E’ quindi vera naturalezza quella che vediamo? O forse la ricerca di troppa naturalezza finisce per ottenere l’effetto opposto, con un realismo tanto ostentato da risultare, infine, costruito? Non sono comunque finzione i corpi nudi avvinghiati di Adele ed Emma? Quanto c’è di vero e soprattutto questa la domanda chiave: Quanto ci importa che ci debba essere di vero in un film? Rispondo anche, credo, per conto di Mattia: da poco a nulla. Se quindi, durante la visione, La Vita di Adele è evidentemente un grande film, sicuramente uno dei migliori di questa stagione cinematografica, cos’è dopo la visione? Che cosa ci ha lasciato, oltre che una storia d’amore perfettamente girata e interpretata? Sarò miope, ma non vedo altre aperture oltre al famoso “scavo psicologico incredibile ecc.ecc.” che non siano descrizioni dei modi d’essere dei francesi di oggi. Potremmo non aver ragione, ma preferiamo di solito il film che mostra di meno e dice di più; sembra invece che Kechiche si realizzi soltanto quando assedia le ragazze nell’intimo (cosa che comunque non è da poco: Ma non è tutto), a discapito di uno scarso approfondimento su ciò che le circonda; un focus così ben concentrato sulle protagoniste da far dimenticare tutto il resto.

Stefano Uboldi
  • http://www.blogger.com/profile/14934185582461522168 A.V.

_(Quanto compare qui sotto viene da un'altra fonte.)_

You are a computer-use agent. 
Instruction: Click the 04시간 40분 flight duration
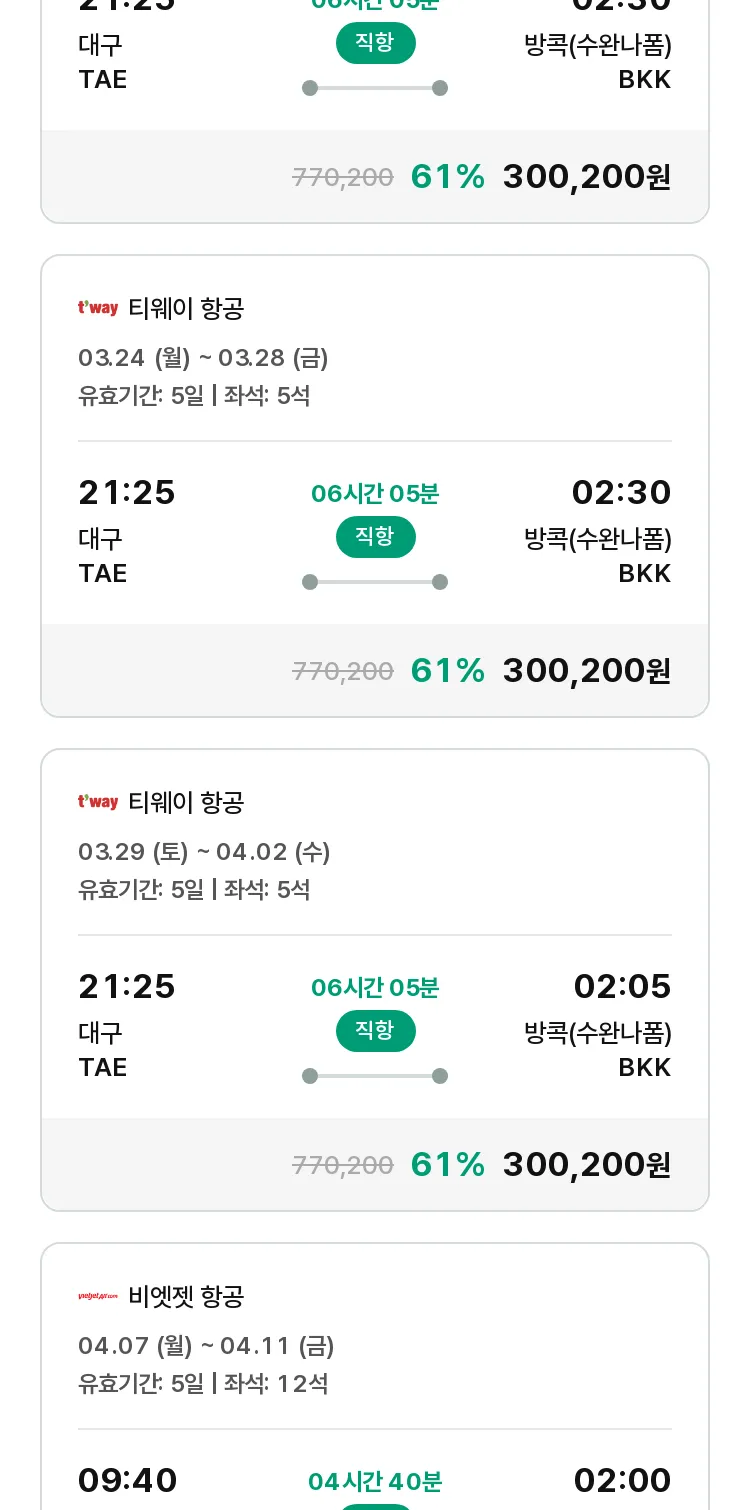375,1481
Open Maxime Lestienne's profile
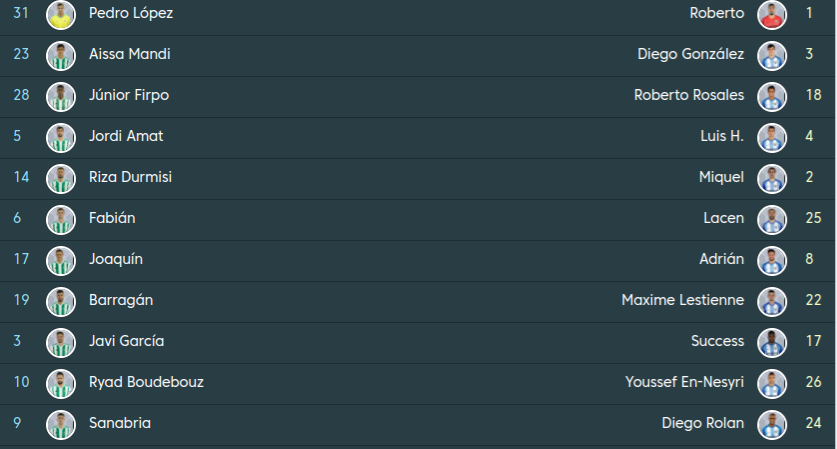Image resolution: width=837 pixels, height=449 pixels. click(682, 301)
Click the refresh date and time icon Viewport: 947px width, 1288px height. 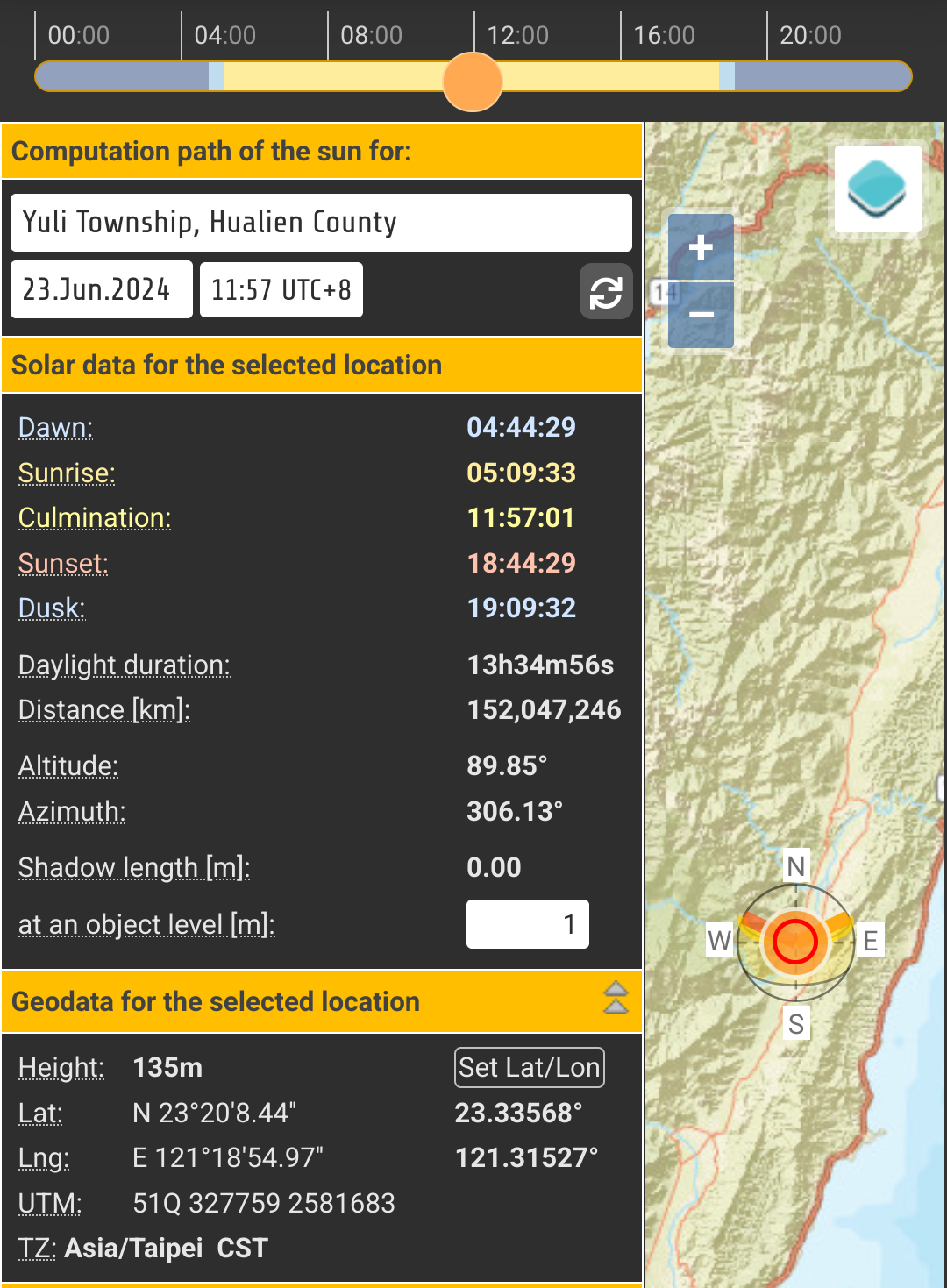(605, 291)
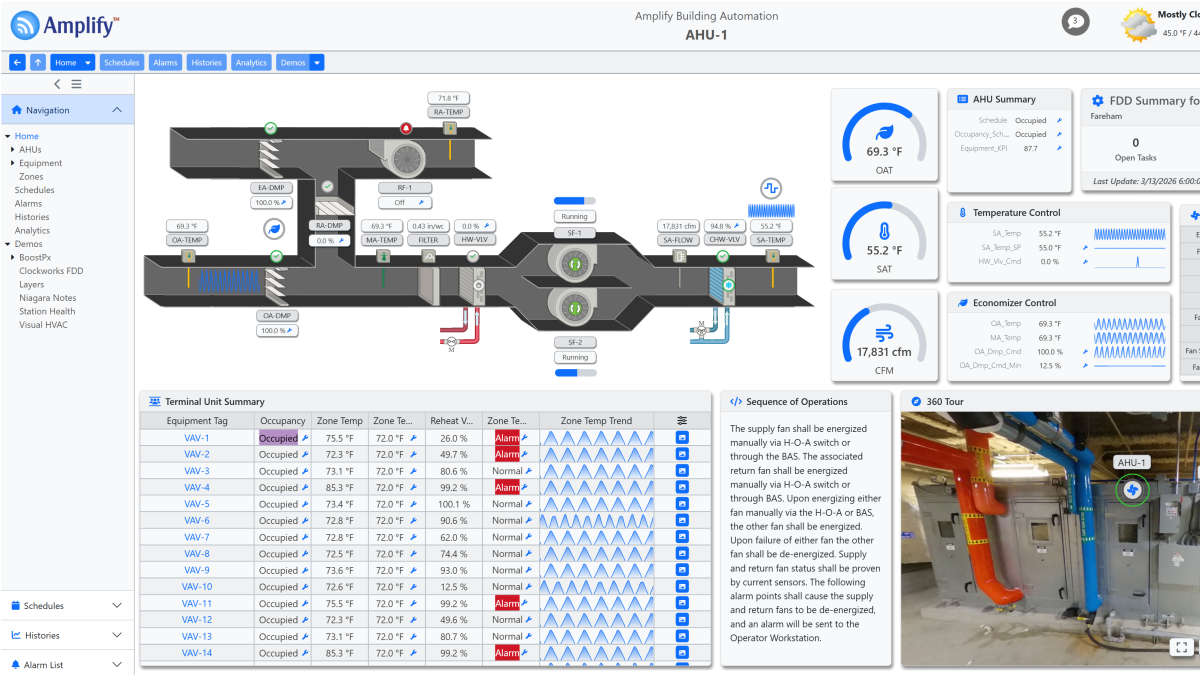The width and height of the screenshot is (1200, 675).
Task: Open the Alarms toolbar tab
Action: (165, 62)
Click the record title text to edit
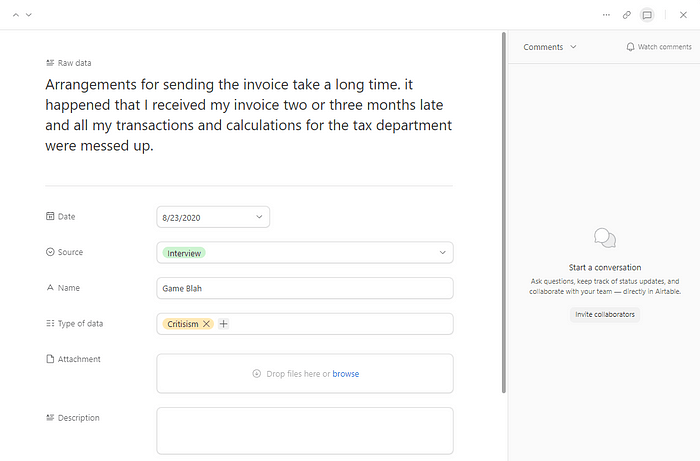The width and height of the screenshot is (700, 461). coord(249,115)
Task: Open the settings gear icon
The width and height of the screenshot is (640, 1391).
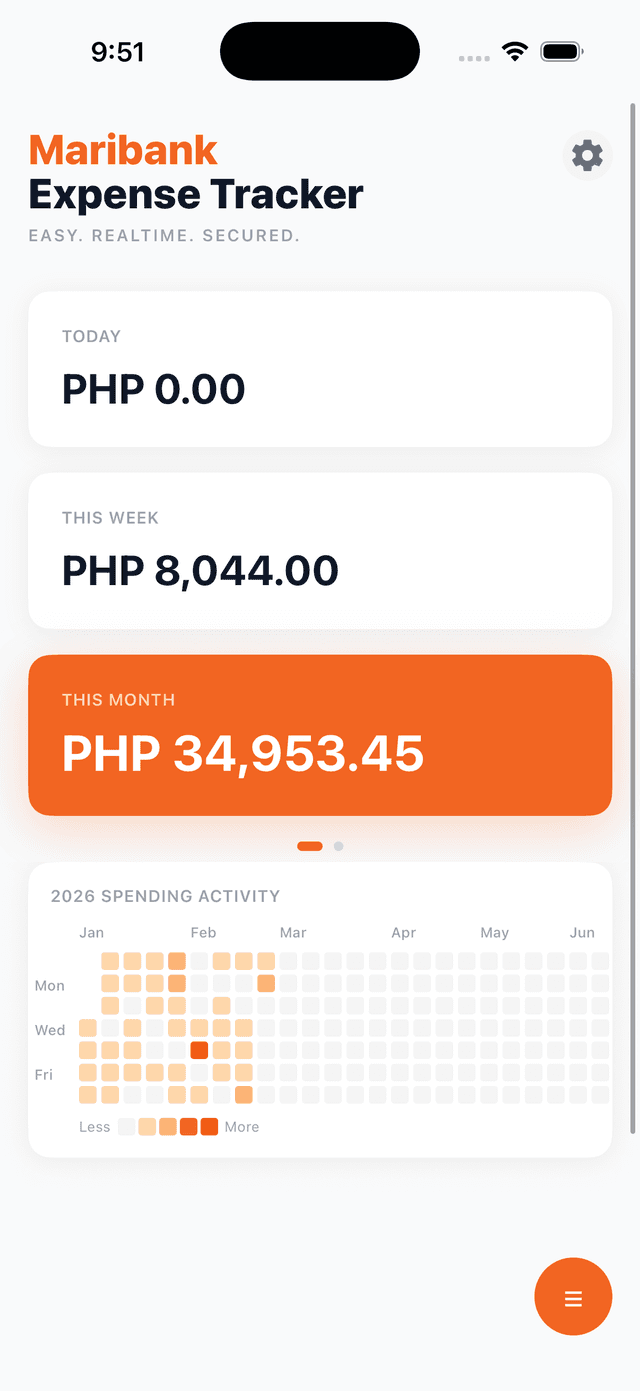Action: (586, 155)
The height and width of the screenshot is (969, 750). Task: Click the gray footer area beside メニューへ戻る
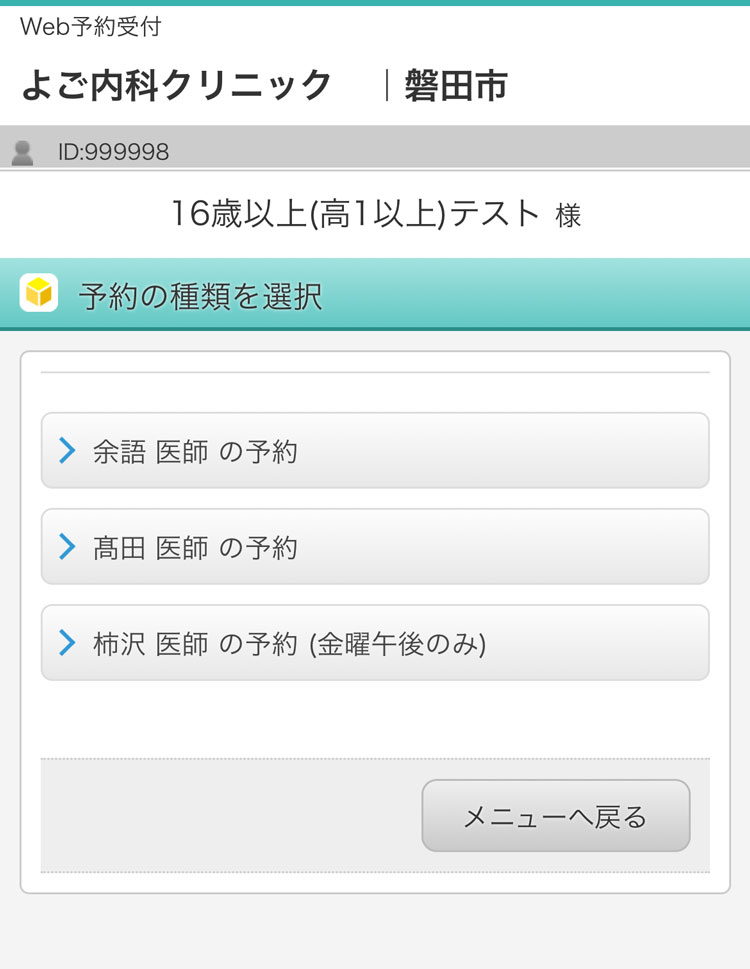coord(220,815)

    Concordo praticamente su tutto. Bisogna precisare però che, benché non sia così evidente, grazie alla storia d’amore vengono affrontati anche altri temi: il valore dell’educazione e le differenze sociali. Aspetti che cadono però in secondo piano soffocati da una narrazione completamente incentrata sulla “bellezza” della protagonista.

  • http://www.blogger.com/profile/11347254217489974262 Stefano

    Si non nego che altri temi ci sono; e che sono determinanti per lo sviluppo (ma è davvero la differenza sociale a dividerle? o è altro?); ma come dici, sono in ombra rispetto al tema centrale (bellissimo, ma già visto) e non mi perseguitano “dopo” il film; per me non è un buon segno, ma è solo la mia opinione.

  • http://www.blogger.com/profile/13526718142537678826 Kelvin

    Ti ho risposto dalle mie parti… :)
    In ogni caso sulla ‘naturalezza’ mi trovi assolutamente d’accordo: basta leggere una qualsiasi intervista alle due protagoniste per capire quanto erano ‘naturali’ sul set… :)

  • http://www.blogger.com/profile/11347254217489974262 Stefano

    Per me la “sincerità” e la “naturalezza” non sono essenziali in un film. O almeno, non è condizione sufficiente (e nemmeno necessaria, oserei dire) per fare di un ottimo prodotto un Capolavoro (che poi, basta questa maledetta parola..aboliamola!). E’ un film. E’ finzione. E che cavolo.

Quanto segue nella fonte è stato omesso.